Two months ago, I developed a lot of acid indigestion after eating a salad with lots of onions. I have since been having daily episodes of indigestion, heartburn, burning pain (especially on an empty stomach) and sometimes acid reflux at night and nausea. Though it might be gastritis again (because I do get acid reflux with that) the symptoms are more consistent with GERD (gastroesophageal reflux disease). I've read that this is a lifelong disease that can only be managed with drugs (or surgery) - both of which FREAK ME OUT. The meds can have awful side effects if used long term, and nausea and vomiting can be side effects. I've read everything imaginable on GERD and it sounds like a lifelong condition that can only (hopefully) be managed. It's very scary. Some people get this from being overweight and eating poorly - they're lucky because losing weight and changing a few habits can usually help reduce their symptoms. Not so for me. Despite being quite thin and eating very carefully, I have very severe symptoms.
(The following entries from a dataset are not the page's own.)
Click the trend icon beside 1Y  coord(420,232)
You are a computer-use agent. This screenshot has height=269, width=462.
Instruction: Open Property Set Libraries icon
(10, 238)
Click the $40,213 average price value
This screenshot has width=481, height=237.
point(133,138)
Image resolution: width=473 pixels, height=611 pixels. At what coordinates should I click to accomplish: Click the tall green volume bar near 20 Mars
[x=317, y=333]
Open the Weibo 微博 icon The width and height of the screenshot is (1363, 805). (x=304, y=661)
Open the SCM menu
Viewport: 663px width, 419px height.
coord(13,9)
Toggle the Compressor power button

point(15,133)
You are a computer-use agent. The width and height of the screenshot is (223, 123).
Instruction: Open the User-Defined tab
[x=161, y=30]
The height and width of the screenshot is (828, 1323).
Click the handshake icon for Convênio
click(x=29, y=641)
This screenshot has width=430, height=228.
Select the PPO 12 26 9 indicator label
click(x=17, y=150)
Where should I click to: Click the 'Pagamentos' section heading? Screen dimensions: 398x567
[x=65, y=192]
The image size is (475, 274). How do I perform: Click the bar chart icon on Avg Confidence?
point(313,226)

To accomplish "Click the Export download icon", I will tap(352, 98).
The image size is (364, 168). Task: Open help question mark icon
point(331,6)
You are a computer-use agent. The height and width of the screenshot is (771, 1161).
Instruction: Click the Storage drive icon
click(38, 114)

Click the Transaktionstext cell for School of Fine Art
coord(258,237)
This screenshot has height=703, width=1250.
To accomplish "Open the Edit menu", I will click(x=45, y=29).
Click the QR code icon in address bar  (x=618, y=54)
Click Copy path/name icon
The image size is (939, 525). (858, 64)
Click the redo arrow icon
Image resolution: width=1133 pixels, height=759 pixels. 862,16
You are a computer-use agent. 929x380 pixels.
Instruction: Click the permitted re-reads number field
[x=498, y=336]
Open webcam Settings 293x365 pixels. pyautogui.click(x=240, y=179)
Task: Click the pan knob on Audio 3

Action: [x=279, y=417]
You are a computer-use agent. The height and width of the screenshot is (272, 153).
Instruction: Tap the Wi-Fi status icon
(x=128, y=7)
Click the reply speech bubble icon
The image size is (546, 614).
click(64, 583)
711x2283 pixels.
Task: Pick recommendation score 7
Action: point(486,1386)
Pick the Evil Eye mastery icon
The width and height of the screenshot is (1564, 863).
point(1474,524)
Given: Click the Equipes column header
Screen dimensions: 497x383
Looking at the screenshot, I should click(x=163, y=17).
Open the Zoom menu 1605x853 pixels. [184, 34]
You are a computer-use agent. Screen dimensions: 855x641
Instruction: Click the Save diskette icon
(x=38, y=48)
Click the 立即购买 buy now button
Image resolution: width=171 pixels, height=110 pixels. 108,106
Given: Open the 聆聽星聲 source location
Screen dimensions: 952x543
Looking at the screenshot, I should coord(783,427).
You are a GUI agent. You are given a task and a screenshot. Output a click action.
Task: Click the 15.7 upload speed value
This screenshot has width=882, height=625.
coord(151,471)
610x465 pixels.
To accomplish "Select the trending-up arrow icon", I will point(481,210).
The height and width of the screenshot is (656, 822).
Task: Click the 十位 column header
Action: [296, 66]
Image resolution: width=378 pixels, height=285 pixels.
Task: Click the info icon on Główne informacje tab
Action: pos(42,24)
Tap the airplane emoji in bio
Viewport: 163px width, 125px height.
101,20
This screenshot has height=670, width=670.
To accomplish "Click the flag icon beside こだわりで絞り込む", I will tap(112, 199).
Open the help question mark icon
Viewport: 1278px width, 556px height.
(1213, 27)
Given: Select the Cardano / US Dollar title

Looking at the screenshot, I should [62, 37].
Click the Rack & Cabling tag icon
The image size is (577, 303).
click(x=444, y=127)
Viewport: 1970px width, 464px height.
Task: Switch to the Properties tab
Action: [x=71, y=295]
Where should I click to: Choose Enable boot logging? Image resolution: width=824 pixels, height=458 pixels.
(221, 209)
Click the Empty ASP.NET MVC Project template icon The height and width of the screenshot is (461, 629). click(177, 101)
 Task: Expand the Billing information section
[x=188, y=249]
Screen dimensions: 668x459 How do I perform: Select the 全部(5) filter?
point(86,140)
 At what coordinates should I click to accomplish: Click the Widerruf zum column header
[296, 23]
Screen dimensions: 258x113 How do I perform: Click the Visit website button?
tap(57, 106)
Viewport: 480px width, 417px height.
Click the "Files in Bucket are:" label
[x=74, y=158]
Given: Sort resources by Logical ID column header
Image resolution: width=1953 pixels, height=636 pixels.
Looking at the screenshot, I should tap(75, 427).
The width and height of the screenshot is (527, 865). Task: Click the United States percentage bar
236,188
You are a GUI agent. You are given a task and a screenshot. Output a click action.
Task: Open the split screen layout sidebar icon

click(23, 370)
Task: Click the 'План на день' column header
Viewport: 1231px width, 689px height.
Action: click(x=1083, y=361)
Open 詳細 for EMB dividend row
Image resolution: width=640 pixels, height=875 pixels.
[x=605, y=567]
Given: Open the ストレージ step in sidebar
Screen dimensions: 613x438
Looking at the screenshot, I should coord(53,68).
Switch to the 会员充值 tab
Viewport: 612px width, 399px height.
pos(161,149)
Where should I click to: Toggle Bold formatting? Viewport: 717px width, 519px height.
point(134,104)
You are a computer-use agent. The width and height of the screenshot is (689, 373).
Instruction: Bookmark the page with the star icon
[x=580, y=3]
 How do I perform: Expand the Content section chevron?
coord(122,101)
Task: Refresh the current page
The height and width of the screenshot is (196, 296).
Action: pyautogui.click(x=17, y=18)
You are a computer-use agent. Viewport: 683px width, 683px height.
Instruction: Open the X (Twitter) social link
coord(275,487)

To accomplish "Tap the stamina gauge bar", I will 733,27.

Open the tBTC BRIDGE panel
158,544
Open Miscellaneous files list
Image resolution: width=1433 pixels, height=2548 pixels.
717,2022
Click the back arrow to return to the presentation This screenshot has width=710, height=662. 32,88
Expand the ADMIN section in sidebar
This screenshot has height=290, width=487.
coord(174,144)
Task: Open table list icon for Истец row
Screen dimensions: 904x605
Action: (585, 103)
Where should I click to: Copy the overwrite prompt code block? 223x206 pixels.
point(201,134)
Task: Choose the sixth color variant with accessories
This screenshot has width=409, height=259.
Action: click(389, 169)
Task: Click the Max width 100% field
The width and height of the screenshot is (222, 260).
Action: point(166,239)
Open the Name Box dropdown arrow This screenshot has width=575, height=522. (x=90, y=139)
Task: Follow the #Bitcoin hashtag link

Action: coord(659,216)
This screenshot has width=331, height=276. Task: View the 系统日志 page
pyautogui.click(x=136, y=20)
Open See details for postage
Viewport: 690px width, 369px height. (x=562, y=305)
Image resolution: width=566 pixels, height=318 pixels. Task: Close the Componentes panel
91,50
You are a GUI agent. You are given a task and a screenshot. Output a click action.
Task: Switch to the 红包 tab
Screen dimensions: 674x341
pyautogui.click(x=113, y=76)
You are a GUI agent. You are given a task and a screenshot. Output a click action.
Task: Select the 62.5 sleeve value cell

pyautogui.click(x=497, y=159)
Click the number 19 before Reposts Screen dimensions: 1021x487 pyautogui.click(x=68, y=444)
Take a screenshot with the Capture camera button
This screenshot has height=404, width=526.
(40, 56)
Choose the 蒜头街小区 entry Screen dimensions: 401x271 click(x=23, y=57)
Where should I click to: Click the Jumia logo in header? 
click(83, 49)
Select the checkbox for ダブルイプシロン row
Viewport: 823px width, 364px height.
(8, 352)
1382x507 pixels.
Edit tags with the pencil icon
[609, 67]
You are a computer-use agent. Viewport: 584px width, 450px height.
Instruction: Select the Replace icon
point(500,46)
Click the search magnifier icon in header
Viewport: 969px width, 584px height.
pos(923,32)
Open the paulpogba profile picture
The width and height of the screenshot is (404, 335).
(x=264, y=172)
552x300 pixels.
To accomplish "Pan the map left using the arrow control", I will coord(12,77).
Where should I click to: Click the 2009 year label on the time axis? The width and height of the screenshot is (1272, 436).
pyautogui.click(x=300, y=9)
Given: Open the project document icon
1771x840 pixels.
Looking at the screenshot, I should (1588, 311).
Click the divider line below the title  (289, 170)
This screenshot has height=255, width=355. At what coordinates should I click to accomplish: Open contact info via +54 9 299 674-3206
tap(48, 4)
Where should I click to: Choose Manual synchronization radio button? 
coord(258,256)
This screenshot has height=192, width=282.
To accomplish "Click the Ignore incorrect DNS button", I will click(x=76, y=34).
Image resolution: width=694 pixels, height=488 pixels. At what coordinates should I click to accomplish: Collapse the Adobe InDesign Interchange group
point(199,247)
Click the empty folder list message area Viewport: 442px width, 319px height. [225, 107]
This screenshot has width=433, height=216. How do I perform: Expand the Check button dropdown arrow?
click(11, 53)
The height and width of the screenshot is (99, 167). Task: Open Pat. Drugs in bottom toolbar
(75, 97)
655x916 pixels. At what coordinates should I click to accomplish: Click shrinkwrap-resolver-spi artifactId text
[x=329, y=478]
I need to have another gastroscopy (tube down stomach) to explore the possible causes of this problem. I had the procedure before (with sedation) and even though it sounds terrifying, it was a piece of cake.

I'm supposed to be going to Aruba in a few weeks and am terrified that I'm going to get really sick because I won't be able to stick to my strict diet. The meds don't help much and because they reduce stomach acid, they make me more susceptible to (gasp!!!) food poisoning. But if I don't take them, I'll probably feel much worse. I've tried all kinds of natural treatments, including DGL - but it's not enough. I'm so scared and anxious. I wish we didn't have to go on this trip. My hubby is so excited but I'm going to end up ruining it. I'm also worried that I may have stomach cancer. I haven't vomited since the age of 18 (33 years ago!!!) but now that I have this terrible stomach condition, I fear that my future will be nothing but pure misery and nobody can help me. It does seem like my anxiety med (ativan) helps reduce my symptoms somewhat, but I can't take it all the time - it can cause dependence, brain fog and sleepiness where I cannot function. I don't feel like docs can help me - I'm just screwed. This is making me very depressed and scared for my future. I keep looking for answers and can't find any.

Thanks for letting me rant and for listening.